═════ Data under study ═════

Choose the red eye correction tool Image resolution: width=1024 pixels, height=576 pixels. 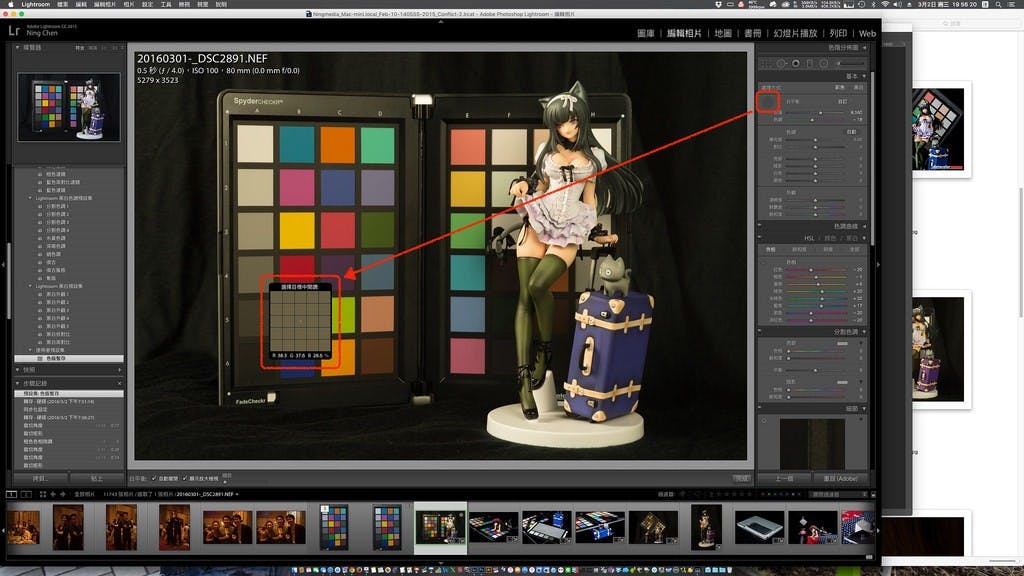(x=796, y=63)
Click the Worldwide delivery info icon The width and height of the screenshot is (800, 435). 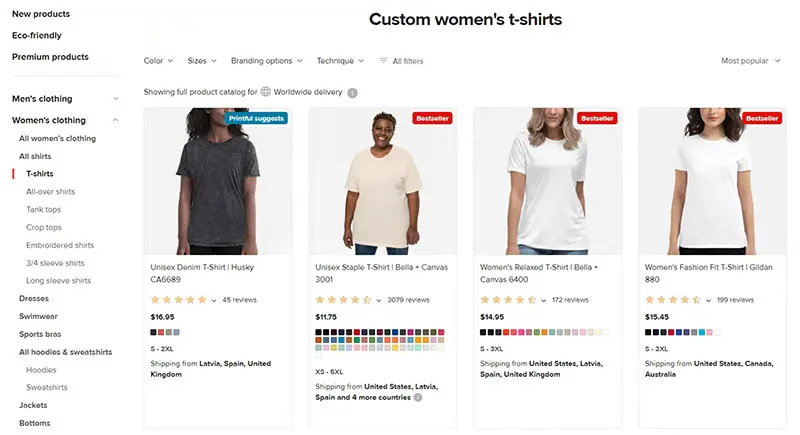(x=352, y=93)
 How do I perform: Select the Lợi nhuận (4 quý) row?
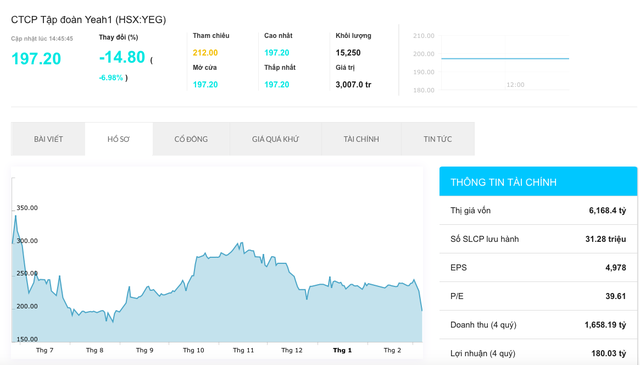(538, 353)
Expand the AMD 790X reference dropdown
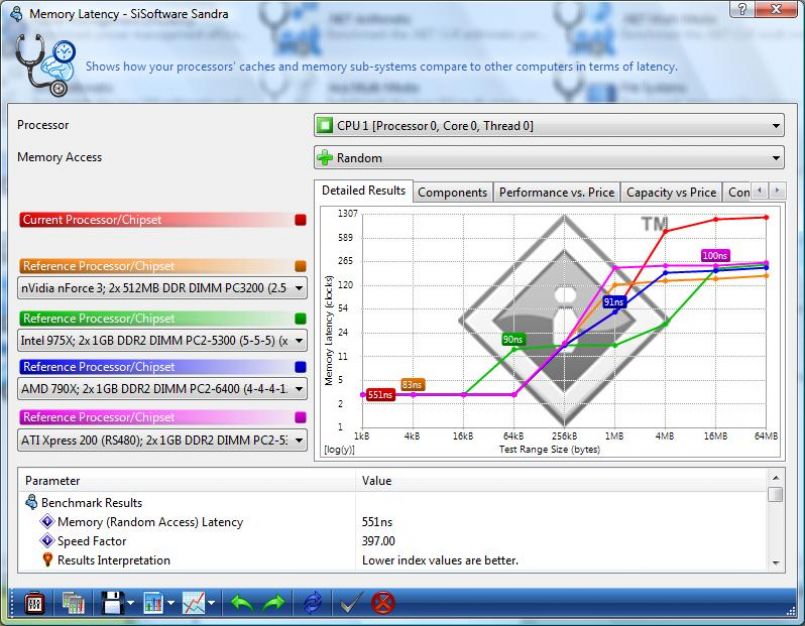 164,389
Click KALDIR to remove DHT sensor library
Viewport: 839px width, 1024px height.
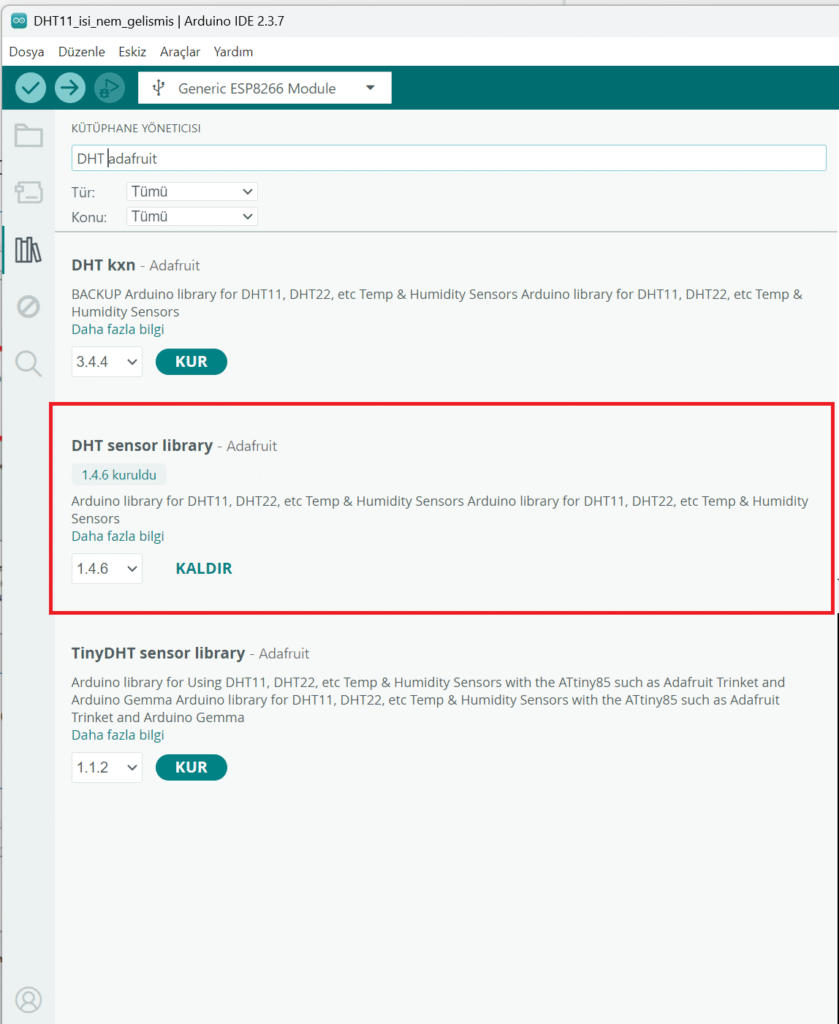(x=204, y=569)
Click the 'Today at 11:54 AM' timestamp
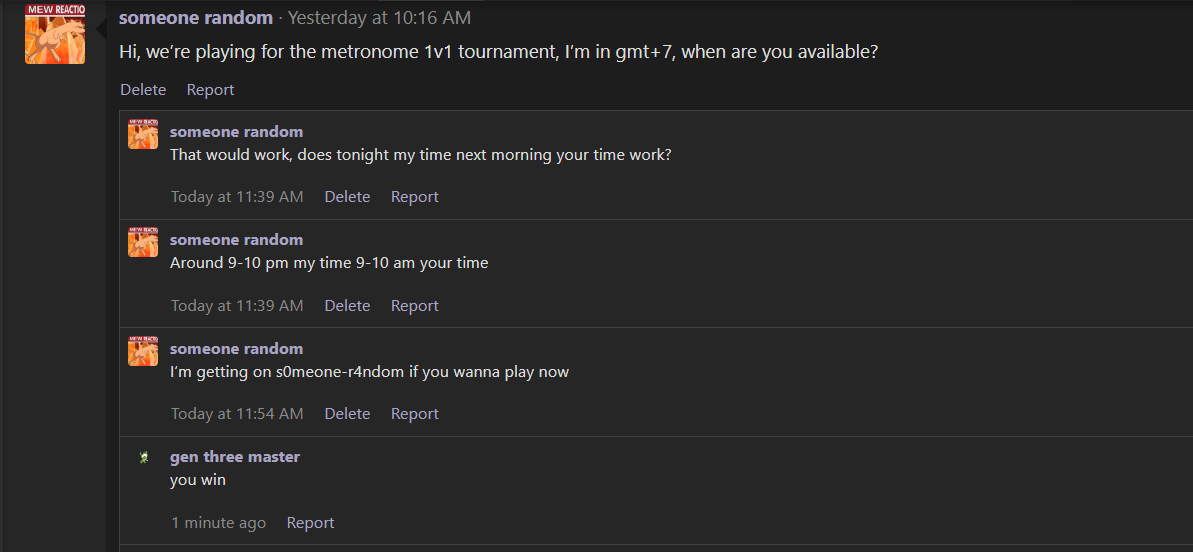Screen dimensions: 1193x552 (237, 414)
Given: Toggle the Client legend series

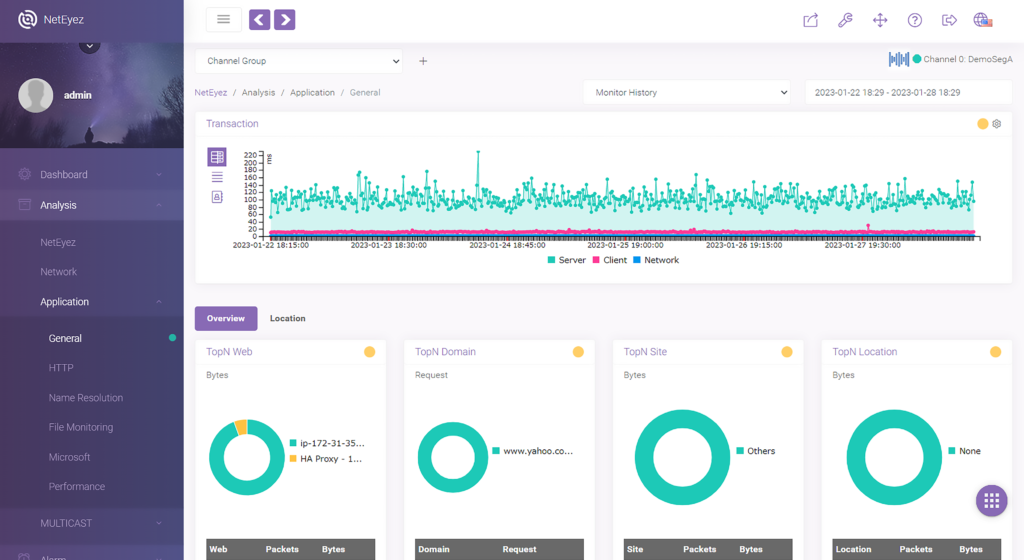Looking at the screenshot, I should click(x=609, y=260).
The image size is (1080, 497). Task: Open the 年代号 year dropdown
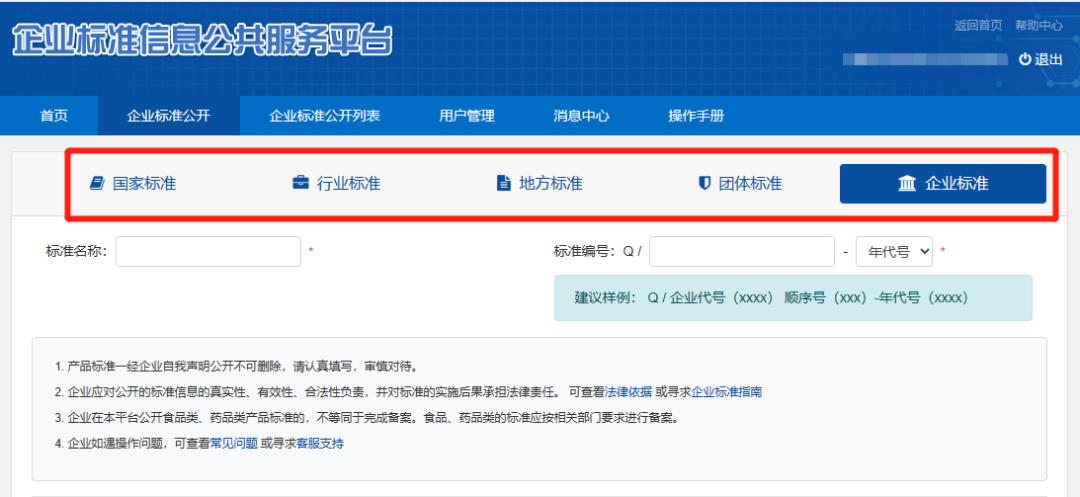coord(893,252)
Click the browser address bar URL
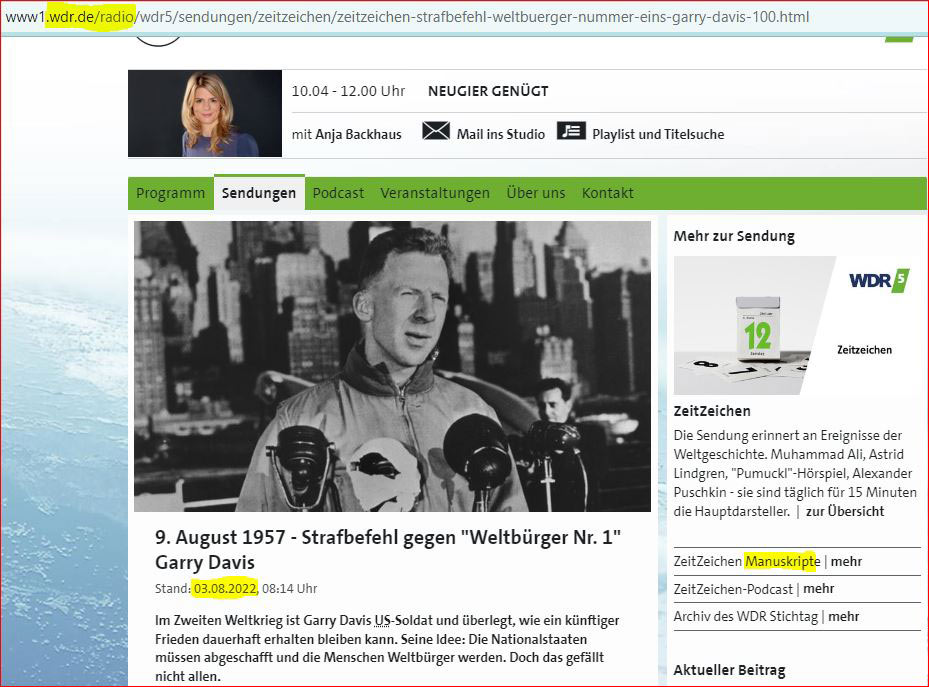Viewport: 929px width, 687px height. (406, 17)
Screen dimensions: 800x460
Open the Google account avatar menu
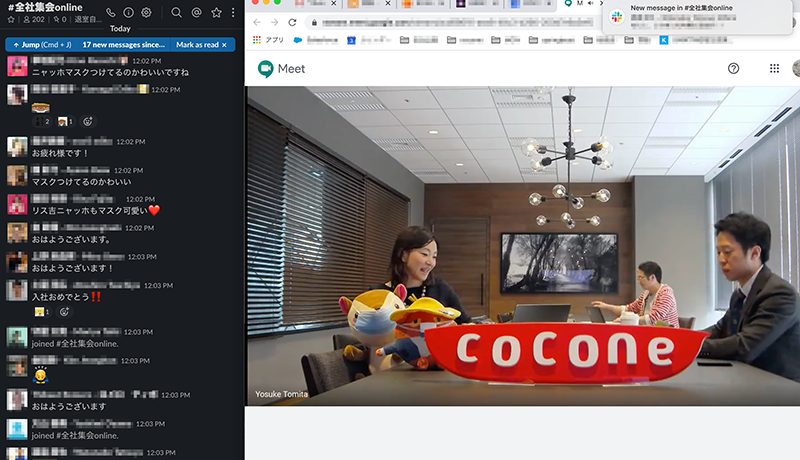point(795,69)
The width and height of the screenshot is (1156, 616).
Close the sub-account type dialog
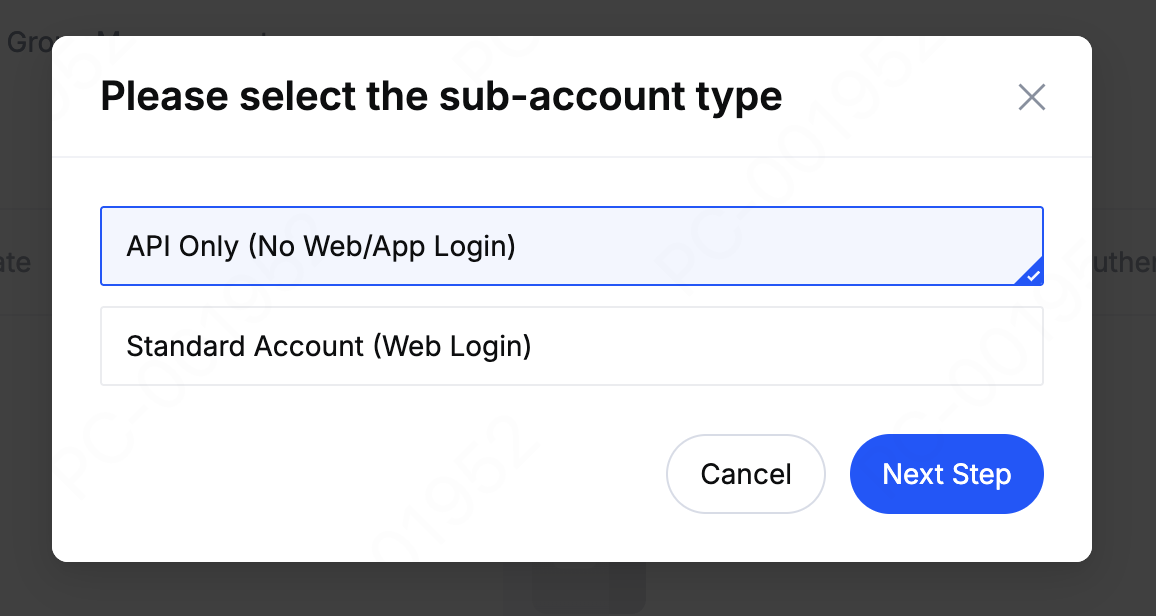click(x=1031, y=97)
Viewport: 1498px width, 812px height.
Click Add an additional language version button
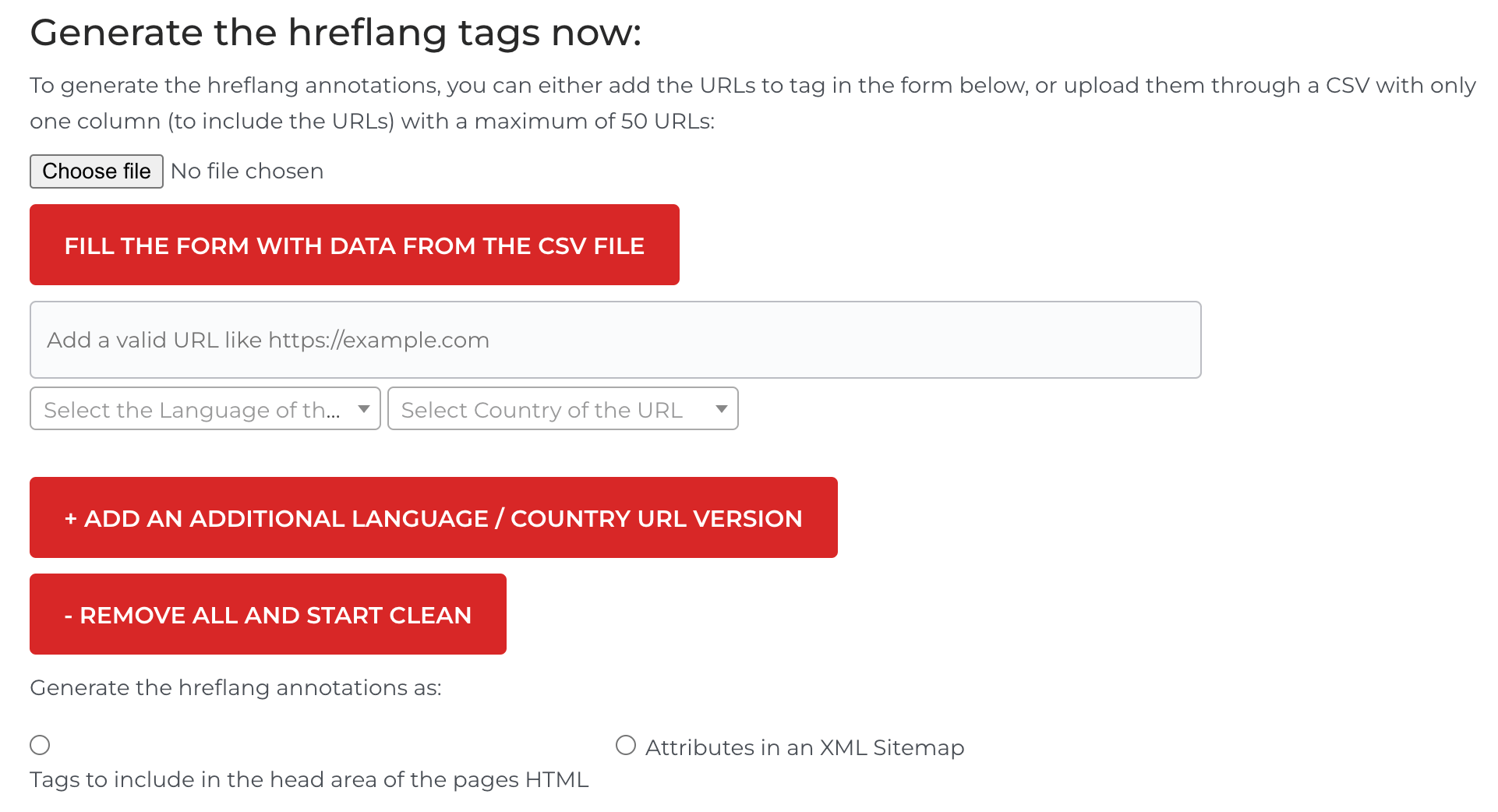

═════

*Problem details*.
Only the lines from the one containing "Viewport: 1498px width, 812px height." through the end of the records are wanted, set down exactly and without their pictures.

*Task result*.
Viewport: 1498px width, 812px height.
Click Add an additional language version button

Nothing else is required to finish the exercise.